#36 Ekleme Tarihi 02/10/2015 12:51:23
14 Mayıs 2010 Cuma Saat 09:31
Tutkulu insanların ulaşmak istedikleri günler ve hedefler yakınlaştıkça heyecanları ve coşkuları da artar, içleri içlerine sığmaz. Günler öncesinden kafalarında kurgularlar hedefi. Çizer bozar; yeniden kurgularlar. Önce kendi kafalarında oynarlar oyunu, kahramanlarını da kendileri seçerler. Ve her şey istedikleri gibi sonuçlanır. Hayaller “kötü son”la bitmez ya...
Ama hayal deyip geçmeyin. Her şey hayal kurmakla başlar ve büyük işleri başarabilenler büyük hayaller kurabilenler; hayallerini gerçekleştirmek için inatla savaşanlardır. Tutkulu, coşkulu, inatçı ve cesur insanlardır.
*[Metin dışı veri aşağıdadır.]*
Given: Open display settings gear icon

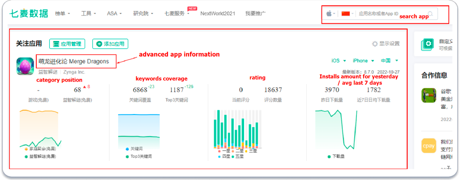Looking at the screenshot, I should point(374,44).
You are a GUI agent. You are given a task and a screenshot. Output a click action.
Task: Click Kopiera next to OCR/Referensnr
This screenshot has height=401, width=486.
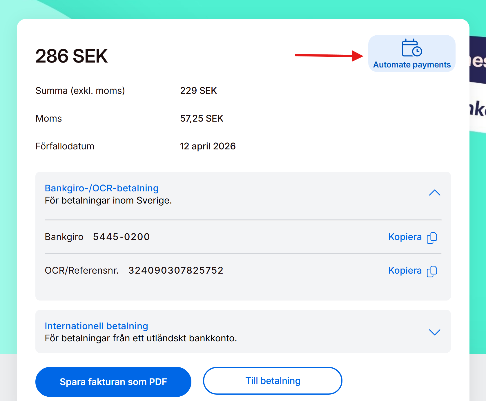pos(405,270)
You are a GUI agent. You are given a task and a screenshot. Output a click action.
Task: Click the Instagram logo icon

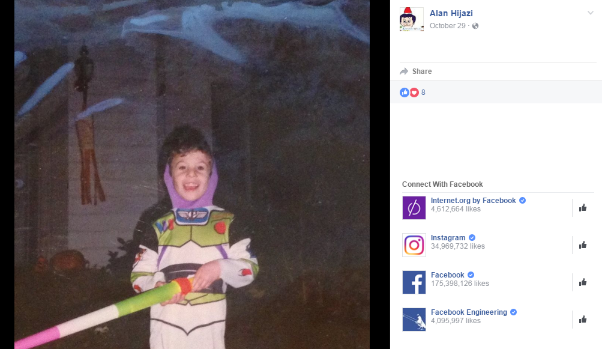(414, 245)
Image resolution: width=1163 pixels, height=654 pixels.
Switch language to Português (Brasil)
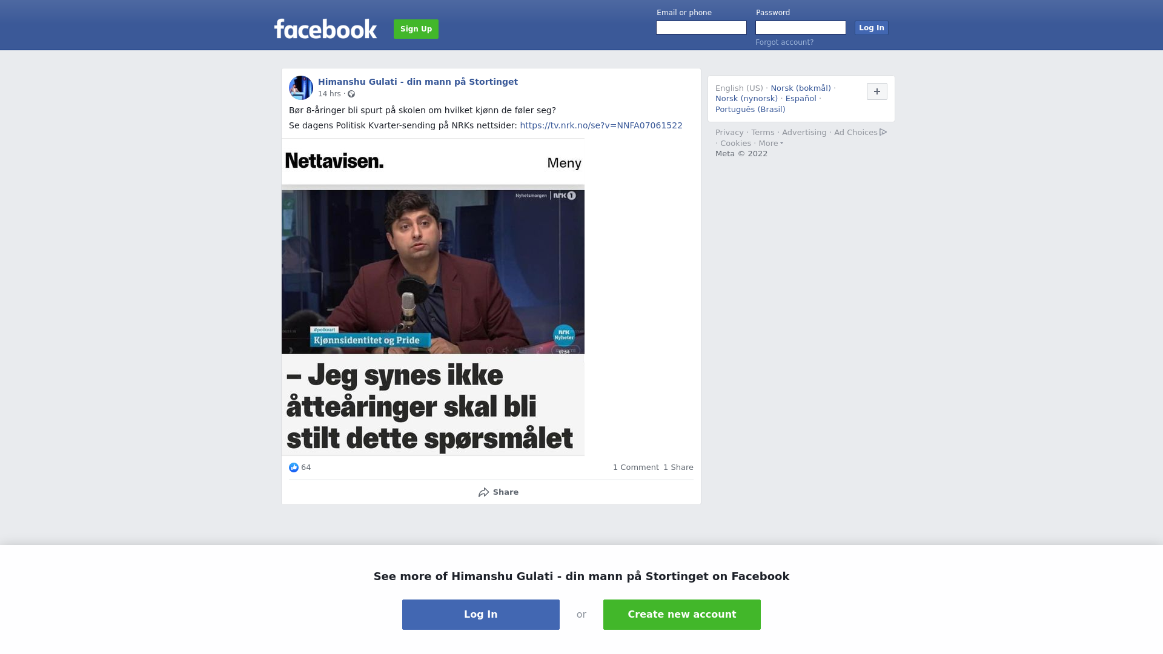tap(750, 110)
Ve elbette yürekleri sevgi doludur. Sevmesini bilmeyen, aşık veya tutkulu, talepkar ve fedakar olabilir...heyecan duyabilir mi?
21 Mayıs yaklaştıkça bizim de heyecanımız ve merakımız artıyor. Acaba kaç kişi gelecek? Gelebilecek herkesin haberi var mı? Tuğuj Ömer Cumartesi günü çalışması gerektiğini söylemişti. Acaba izin alabilecek mi? Ya Apiş’lerin kızı Gupset? Pazartesi günü önemli bir sınavım var diyordu, acaba iki saatliğine de olsa zaman bulabilecek mi? Setenay Abla’nın derdi ise çocuklarıydı. “Henüz çok küçükler, beraberimde getiremem” diyor; o gün çocukları birkaç saatliğine de olsa komşularına bırakmayı düşünüyordu. Bırakabilecek mi acaba? Taksim’de birbirimize sarılıp kucaklaşabilecek miyiz?
Yüreğinde arkadaş, dost ve insan sevgisi olanlar için yapılması gerekenler, eğer bunları sevdikleri ile birlikte yapabiliyorlarsa daha anlamlı olurlar. Zaten insan sevgileri büyük olmasa ne işleri var Taksim’de? Ne anlamı var sevgisiz yapılan bir işin?...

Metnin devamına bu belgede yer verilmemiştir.